Landesrektorenkonferenz NRW tagt in Aachen.

  Personen stehen auf der Treppe im RWTH-Hauptgebäude Urheberrecht: Andreas Schmitter

Kein anderes Bundesland zählt so viele Studierende wie Nordrhein-Westfalen. Es sind 772.000 an 70 Hochschulen. Um den Standard des Wissenschafts- und Forschungsstandorts NRW national und international voranzubringen und attraktiv zu gestalten, haben sich die 16 Universitäten des Landes zum Verein Universität NRW – Landesrektorenkonferenz der Universitäten e.V. (LRK NRW) zusammengeschlossen. Die 192. Sitzung der LRK NRW fand nun in Aachen statt. Viermal jährlich kommen die Rektorinnen und Rektoren an wechselnden Orten zusammen. „Ich freue mich sehr, die Kolleginnen und Kollegen in Aachen begrüßt haben zu dürfen. Wir hatten eine sehr konstruktive Sitzung“, sagt der Rektor der RWTH Aachen, Professor Ulrich Rüdiger.

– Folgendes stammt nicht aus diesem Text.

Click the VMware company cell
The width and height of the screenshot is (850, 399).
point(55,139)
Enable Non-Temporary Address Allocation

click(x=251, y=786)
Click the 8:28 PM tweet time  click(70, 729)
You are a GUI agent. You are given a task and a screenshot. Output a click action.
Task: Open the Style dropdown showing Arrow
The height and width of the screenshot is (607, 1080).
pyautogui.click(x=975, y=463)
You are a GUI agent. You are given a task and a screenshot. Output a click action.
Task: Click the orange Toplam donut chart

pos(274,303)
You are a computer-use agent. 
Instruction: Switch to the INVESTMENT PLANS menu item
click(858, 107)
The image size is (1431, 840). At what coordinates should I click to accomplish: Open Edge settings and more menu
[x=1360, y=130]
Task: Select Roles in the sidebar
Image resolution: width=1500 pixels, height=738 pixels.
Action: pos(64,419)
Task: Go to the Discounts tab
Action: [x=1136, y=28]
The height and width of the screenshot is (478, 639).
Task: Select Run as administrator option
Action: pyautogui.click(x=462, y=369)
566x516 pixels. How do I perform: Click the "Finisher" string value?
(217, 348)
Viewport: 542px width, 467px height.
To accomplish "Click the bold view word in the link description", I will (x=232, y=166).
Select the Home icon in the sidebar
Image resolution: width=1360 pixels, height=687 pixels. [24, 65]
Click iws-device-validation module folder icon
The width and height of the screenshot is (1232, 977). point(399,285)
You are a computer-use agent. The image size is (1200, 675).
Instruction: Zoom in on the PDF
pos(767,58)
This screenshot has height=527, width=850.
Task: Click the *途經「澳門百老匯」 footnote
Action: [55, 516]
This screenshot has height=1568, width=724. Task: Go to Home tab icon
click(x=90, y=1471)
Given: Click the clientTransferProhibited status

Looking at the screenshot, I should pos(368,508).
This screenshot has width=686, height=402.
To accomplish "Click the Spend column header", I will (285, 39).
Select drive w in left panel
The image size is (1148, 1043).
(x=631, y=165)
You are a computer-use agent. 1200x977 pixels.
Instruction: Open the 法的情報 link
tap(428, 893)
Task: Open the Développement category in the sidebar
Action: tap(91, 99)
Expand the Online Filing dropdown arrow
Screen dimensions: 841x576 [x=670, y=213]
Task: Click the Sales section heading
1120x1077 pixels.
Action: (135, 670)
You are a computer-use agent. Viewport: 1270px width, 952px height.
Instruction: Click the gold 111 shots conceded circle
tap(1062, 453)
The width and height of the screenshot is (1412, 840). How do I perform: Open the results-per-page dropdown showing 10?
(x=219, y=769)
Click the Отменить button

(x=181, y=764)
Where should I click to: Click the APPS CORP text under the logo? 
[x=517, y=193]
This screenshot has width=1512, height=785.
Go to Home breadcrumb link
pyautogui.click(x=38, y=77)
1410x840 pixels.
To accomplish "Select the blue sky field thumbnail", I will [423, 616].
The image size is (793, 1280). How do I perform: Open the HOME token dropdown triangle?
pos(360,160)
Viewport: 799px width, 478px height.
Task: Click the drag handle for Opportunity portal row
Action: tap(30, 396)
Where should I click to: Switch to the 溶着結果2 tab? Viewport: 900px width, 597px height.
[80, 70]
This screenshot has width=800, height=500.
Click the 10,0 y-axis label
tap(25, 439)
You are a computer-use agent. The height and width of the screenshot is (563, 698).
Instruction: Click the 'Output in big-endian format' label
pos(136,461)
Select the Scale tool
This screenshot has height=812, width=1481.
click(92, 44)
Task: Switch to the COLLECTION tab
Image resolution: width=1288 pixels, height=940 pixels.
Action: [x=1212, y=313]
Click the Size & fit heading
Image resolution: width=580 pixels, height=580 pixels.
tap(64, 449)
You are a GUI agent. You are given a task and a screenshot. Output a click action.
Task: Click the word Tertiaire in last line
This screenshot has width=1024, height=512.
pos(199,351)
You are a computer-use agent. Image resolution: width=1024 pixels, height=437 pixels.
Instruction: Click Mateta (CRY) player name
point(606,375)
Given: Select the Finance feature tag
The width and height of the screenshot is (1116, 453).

Diskutiert wurde unter anderem das neue Hochschulgesetz, zu dem die LRK eine dezidierte Position bezieht. Dies stehe für das Vertrauen, das die aktuelle Landesregierung den Hochschulen in Sachen eigenverantwortlicher Gestaltungskraft schenkt, und stärke den Wissenschaftsstandort NRW. Die im Gesetz vorgesehene Einrichtung eines zentralen Promotionskollegs der Fachhochschulen werde allerdings abgelehnt.

Mitglieder in der LRK sind die 14 Universitäten RWTH Aachen, Deutsche Sporthochschule Köln, Bielefeld, Universität zu Köln, Bochum, Bonn, Münster, Dortmund, Paderborn, Düsseldorf, Siegen, Duisburg-Essen, Wuppertal und die Fernuniversität Hagen, die in der Trägerschaft des Landes NRW stehen, die Universität Witten/Herdecke sowie die Hochschule der Polizei in Münster.